We need a double edged decapitation strategy

November 24, 2010 11:02 am

clegg handsBy Arthur Baker

Tom Copley has pointed out in his latest LabourList article that the “Right to Recall”, part of the Parliamentary Reform Act, is ill thought out and undemocratic. However, we must now ask ourselves what we should do if the law does go through. The NUS’s decapitation strategy is popular among many students and members. It would give us all huge satisfaction to see Clegg and other leading Lib Dems fighting by-elections in their own constituencies. However, pursuing this strategy could be dangerous. The Conservative Party is preparing for a storm of public anger over the cuts over the next five years, and a large part of their strategy will be to push blame onto the Lib Dems. So focussing our attacks too exclusively on the Lib Dems could be counter-productive. In the majority of Lib Dem marginals, the Tories are in second place. If we focus our campaign too heavily on Clegg and his cronies, we risk playing into the Tories’ hands, and handing them a majority in 2015.
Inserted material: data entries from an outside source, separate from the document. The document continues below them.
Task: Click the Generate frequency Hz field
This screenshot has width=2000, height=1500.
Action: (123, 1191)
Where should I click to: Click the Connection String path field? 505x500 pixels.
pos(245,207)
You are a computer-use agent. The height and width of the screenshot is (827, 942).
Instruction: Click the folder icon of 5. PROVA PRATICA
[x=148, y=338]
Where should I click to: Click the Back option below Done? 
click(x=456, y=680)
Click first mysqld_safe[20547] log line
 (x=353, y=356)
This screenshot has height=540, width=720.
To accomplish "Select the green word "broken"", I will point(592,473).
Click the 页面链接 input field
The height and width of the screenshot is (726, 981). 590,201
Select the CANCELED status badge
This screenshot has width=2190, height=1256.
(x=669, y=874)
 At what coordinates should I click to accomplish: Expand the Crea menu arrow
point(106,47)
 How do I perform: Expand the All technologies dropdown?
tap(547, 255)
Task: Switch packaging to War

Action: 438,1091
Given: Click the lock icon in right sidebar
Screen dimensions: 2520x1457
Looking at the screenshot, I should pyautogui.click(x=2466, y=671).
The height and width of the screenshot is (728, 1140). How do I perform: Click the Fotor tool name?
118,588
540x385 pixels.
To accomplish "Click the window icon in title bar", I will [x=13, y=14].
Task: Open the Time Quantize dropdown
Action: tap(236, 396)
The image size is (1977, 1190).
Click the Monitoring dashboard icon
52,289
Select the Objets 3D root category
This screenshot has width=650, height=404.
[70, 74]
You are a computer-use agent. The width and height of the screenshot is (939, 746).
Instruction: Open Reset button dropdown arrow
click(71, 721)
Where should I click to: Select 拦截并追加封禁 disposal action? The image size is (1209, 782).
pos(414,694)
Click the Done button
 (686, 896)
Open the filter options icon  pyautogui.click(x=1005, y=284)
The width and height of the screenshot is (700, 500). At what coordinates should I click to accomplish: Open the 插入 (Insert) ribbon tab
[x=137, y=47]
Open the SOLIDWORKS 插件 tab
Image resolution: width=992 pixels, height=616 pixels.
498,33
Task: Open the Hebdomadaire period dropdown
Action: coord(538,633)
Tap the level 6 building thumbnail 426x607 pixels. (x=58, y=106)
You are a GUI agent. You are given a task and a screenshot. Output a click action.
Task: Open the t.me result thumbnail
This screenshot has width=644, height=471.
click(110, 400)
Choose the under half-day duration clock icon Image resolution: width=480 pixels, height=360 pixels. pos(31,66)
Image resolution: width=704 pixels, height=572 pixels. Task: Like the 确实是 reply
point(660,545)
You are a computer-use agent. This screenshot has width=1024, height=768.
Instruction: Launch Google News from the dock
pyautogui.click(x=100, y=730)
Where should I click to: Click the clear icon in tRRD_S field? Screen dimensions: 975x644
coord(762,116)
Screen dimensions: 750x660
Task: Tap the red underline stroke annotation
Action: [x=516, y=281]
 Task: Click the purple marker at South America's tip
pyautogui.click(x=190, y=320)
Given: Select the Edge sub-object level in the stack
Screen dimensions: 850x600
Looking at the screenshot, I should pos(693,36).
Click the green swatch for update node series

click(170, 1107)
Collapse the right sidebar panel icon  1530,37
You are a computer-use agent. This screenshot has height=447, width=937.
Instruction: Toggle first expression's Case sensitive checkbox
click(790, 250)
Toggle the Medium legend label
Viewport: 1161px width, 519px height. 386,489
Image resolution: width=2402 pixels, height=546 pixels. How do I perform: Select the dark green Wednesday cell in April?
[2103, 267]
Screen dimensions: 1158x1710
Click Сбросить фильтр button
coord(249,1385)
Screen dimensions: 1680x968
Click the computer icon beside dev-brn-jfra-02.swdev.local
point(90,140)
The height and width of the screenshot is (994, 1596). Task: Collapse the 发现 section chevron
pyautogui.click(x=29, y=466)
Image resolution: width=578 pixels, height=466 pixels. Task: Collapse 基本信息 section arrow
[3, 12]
Cable and Clegg may also prove hard to beat. They have majorities of 15,000 and 16,000 respectively, and in both constituencies the Tories come second. Labour trails behind Clegg with only 16% of the vote, and behind Cable with just 7%. Even if the law is not amended to include a clause preventing the strategy from taking place, and we manage to collect 10% of Clegg’s constituents, could we defeat him in a by-election? It would be fair to assume that the Tories would not want Clegg removed, and if they were to run a candidate against him, it wouldn’t be a strong one. Other NUS targets are more likely to be achieved. Overturning Simon Wright’s tiny majority of 310 over Labour’s Charles Clarke might be an easier task, but Wright’s profile is correspondingly small, so his defeat would do little long term damage to the coalition.

My objection to the policy however is not its feasibility but its targeting. Forcing Clegg or other leading Lib Dems to fight a by-election sends a strong message. Sending a message that it’s the Lib Dems doing the damage, not the Tories, is dangerous and inaccurate. The Lib Dem vote will collapse at the next election without our help. In a recent poll only 47% of those who voted Lib Dem in 2010 said they’d do so again, whereas 91% of those who voted Tory say they haven’t changed their minds. This pattern could deliver a Tory majority. We have to make sure that the electorate sees that it’s the Tories doing the damage, and ensure that it is us, not them, picking up the pieces where the Lib Dems fall apart. We need to target this strategy at Conservative as well as Lib Dem MPs.We need a double edged sword.

Some will argue that while the Lib Dems have betrayed a central election promise, the Tories have not committed “serious wrong doing”, and it would therefore be undemocratic to use this law against them. However, if the law does indeed allow the electorate to decide what constitutes “serious wrongdoing”, then I think we have a strong argument that targeting public spending cuts at the most vulnerable and voting for VAT rises, despite an election promise not to, is serious wrongdoing.

Labour activists should do everything they can to help with the decapitation of the Lib Dems, but also push the NUS to include at least one Conservative target. We may not be able to decapitate the Tories, but we can do some corporeal damage using the same weapon. A Tory MP in London with a small majority over Labour would be an ideal victim. There are a number of possible targets: Gavin Barwell in Corydon Central (2,969 Majority), Jane Ellison in Battersea (5977), Matthew Offord in Hendon (106). All of these MPs are vulnerable, and in easy range of the London Labour Party & London Young Labour who were so effective at campaigning during the general election, as well as UCU, ULU and a number other strong student unions. Although they are not high profile figures, recalling them and replacing them with a Labour MP would send a powerful message to the government, and to voters. Trying to remove Lib Dems while leaving the Tories to sit sends the wrong message.